Now your putting words into my mouth. At no point have I said that I am invuneranble to exploits and viruses, at no point have I said that I am complacent. I am anything but and have just spent the morning updating several SuSE pro servers and one SLOX machine.

I have been saying that due to the nature by which Linux has been created and the security models used, that it offers far, far superiour protection against viruses and has far fewer actually useful exploits than its competitor. You have been responding with inane statements and worthless generalities, at no time countering the points I raised.

Edit: For the spectators The 40 - 60 Meg downloads our helldesk slave is refering to include things such as an optimised kernel (20Megs easy), Product updates (not security related), Drivers that are not allowed to be commercially distributed (such as nVidia), Font packs (such as MS's) a few additonal programs that they would have liked to include on the disks but left off by mistake or due to lack of space and updates and security patches for _every_ piece of software that the update manager can detect.

This doesnt even remotely compare with windows update which only offers critical fixes and MS only product updates, complete with altered EULA's.

Regards,

Ben

[BenH]

Quote:

Originally posted by distortal
I'm responding to 135 and 4444 with the messages so they don't appear in the router logs, but I'm getting loads of scans on port 3 which, according to GRC.com, is "compressnet, Compression Process". I seem to get a block of scans/attempts all from the same IPs, currently 80.0.190.120 and 80.1.192.146 - what the...?

Anybody else waiting for the scream?

Regards,

Ben

[duncant403]

Quote:

Originally posted by distortal
Is that today? Yesterday was extremely busy but this morning I'm down to 43 in the last hour.

No that was yesterday, between 1700 and 1800.

[Shaun]

Well between 14.36 and 15.36 I have had 56 on pot 135 and I catn seem to get Kazza lite or piolet to connect, but overnet seems to work fine. Do you think it could be connected?

[keithwalton]

well i'm glad now that i'm with an isp that knows what they are doing and not ntl, as soon as this virus started lurking its head my isp (plusnet) blocked the two ports involved on there end so that even vunerable machines wont get infected as no data can get through. They then let us know that they had done this and recomended on getting the updates as well.

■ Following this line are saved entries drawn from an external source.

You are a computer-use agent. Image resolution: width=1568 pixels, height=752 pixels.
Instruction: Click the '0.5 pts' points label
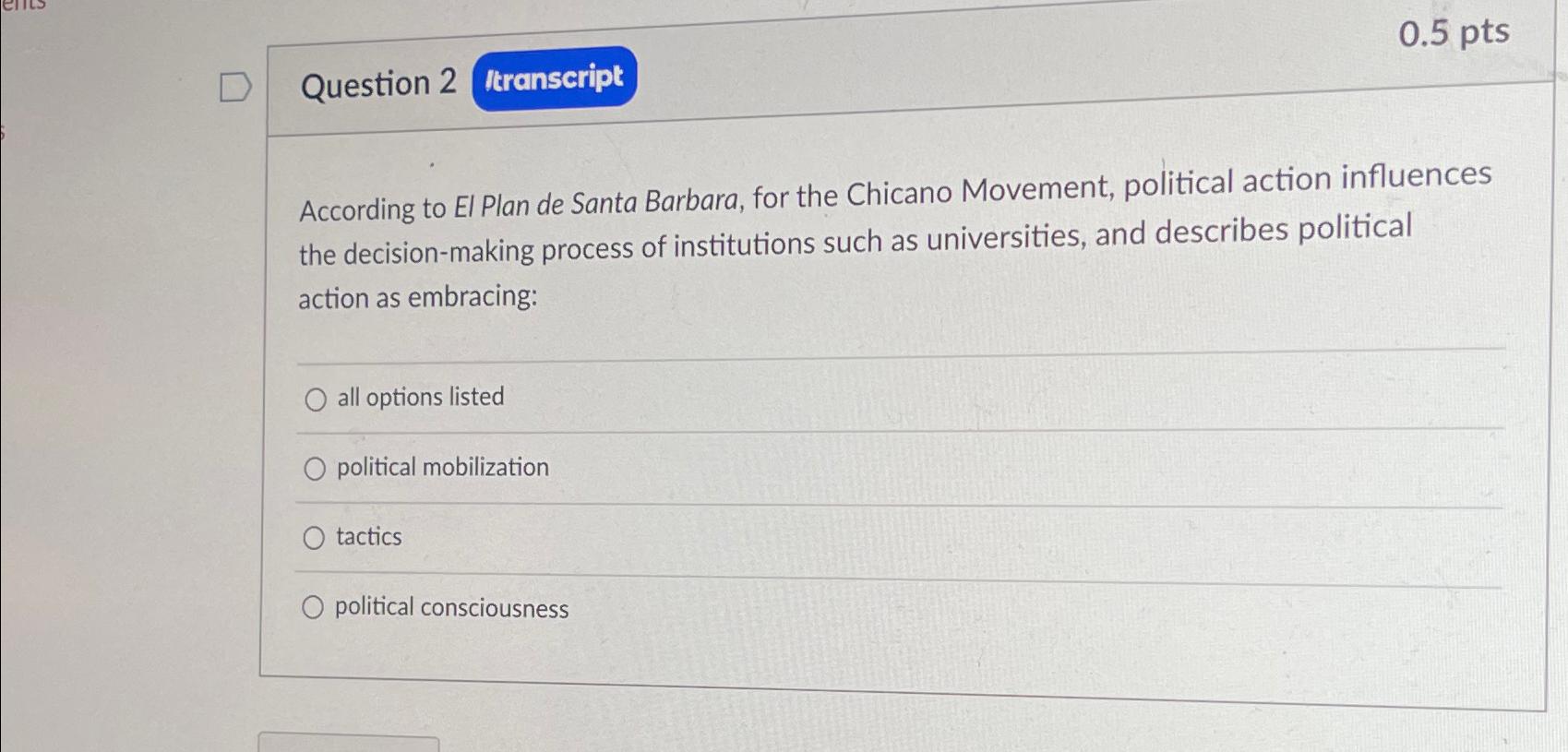coord(1453,33)
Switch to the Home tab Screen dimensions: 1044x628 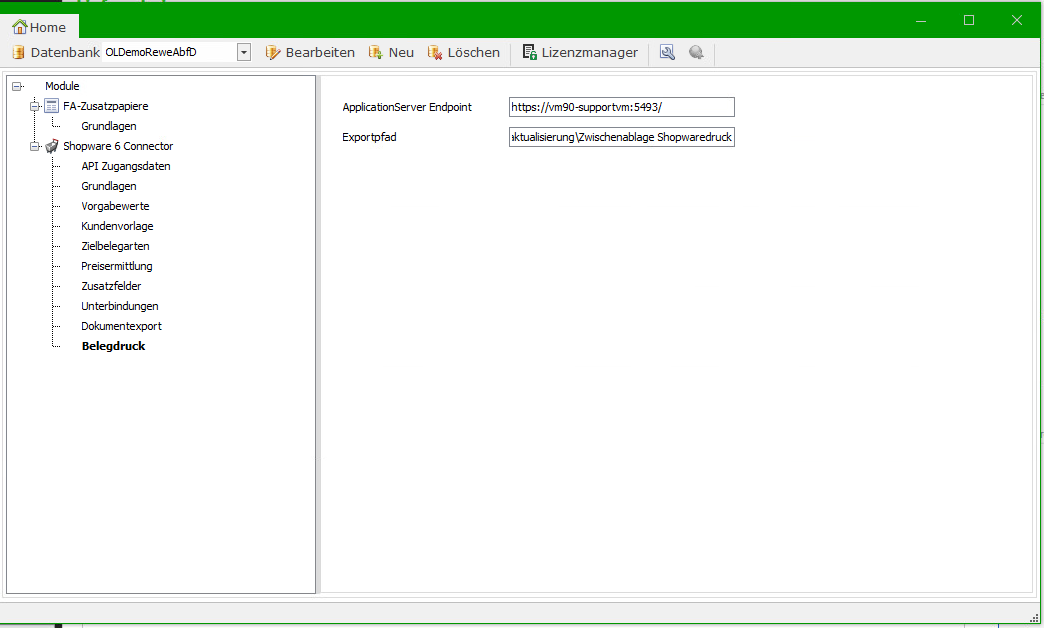pos(39,27)
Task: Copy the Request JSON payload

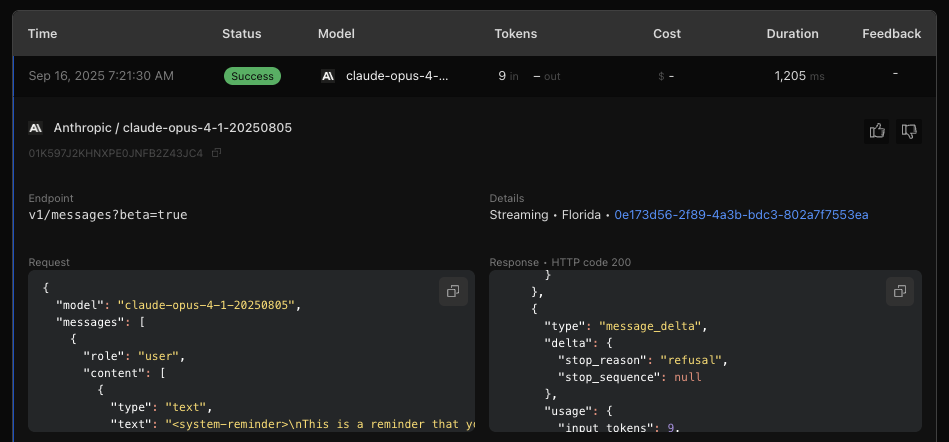Action: click(453, 291)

If anyone wants to move over to them now let me know as they do a referal scheme which gives you a discount off your bill for refereing someone else to them :-)

K

Ps about linux, the reason you dont see many updates for them is because they update entire distros frequently, suse 8.2 is only a few months old 8.1 is less than a year old etc

[distortal]

Quote:

Originally posted by BenH
Anybody else waiting for the scream?

Is there something I should know?

The program is available online btw:
http://www.tnk-bootblock.co.uk/prods...terBlaster.zip

[Chimaera]

Quote:

Originally posted by distortal
Is that today? Yesterday was extremely busy but this morning I'm down to 43 in the last hour.

I've lost count of the number I've had - stopped counting at 50 (in 25 minutes). Have scanned my pc for viruses and it's ok, and have up to date McAffee - will that do?

[hawkmoon]

Quote:

Originally posted by BenH


Edit: For the spectators The 40 - 60 Meg downloads our helldesk slave is refering to include things such as an optimised kernel (20Megs easy), Product updates (not security related), Drivers that are not allowed to be commercially distributed (such as nVidia), Font packs (such as MS's) a few additonal programs that they would have liked to include on the disks but left off by mistake or due to lack of space and updates and security patches for _every_ piece of software that the update manager can detect.

If you take another read of what I wrote very carefully you will notice that I said that the 40-60Mb updates WERE SECURITY RELATED! The full update including non-security related came to over 150Mb! Oh and there was no optimized kernal included in those downloads.

Just for the record I do not do helpdesk. Not all support analysts are helpdesk. I am actually part of system services which looks after servers - no user interaction at all.